Lagi-lagi mereka menggunakan nalar tekstual (nash) untuk menguatkan aspirasi politik-teosentrisnya seperti merujuk pada surah al-Maidah Alquran: 44) tentang perintah untuk menerapkan hukum Allah, baik dalam konteks sosial, ekonomi, budaya, pendidikan dan politik. Umat Islam yang tidak menerapkannya, akan dikategorikan sebagai orang kafir, fasik dan zalim.

Fundamentalisme Islam pada prinsipnya bicara tentang Tuhan melalui bahasa agama, tetapi pemikirannya berkisar pada seputar persoalan kekuasaan politik dan pemerintahan. Kerangka dari politis-teosentris merupakan ciri-ciri dasar dari gerakan ini hampir di semua tingkatannya.

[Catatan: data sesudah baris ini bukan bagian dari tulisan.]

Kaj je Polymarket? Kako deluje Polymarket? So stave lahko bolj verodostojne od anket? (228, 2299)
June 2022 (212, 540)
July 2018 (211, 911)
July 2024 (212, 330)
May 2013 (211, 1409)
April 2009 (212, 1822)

Politik Islam dalam pengertian ini pun tidak mengacu secara historis pada legitimasi politik keagamaan sebagaimana terjadi dalam kekuasaan Dinasti Bani Umayyah dan Bani Abasiyyah di era klasik. Teologi politik fundamentalisme Islam adalah suatu hal baru dalam domain ini.

Jika fundamentalisme adalah agenda politik untuk memperbarui dunia, maka tidak tepat jika melihatnya juga sebagai bentuk kebangkitan agama. Fenomena fundamentalis yang dikenal dengan “kembalinya yang suci”, sebagian besar mengambil bentuk politik. Politisasi agama ini akarnya harus dicari dalam krisis yang dilahirkan oleh pertemuannya dengan modernitas.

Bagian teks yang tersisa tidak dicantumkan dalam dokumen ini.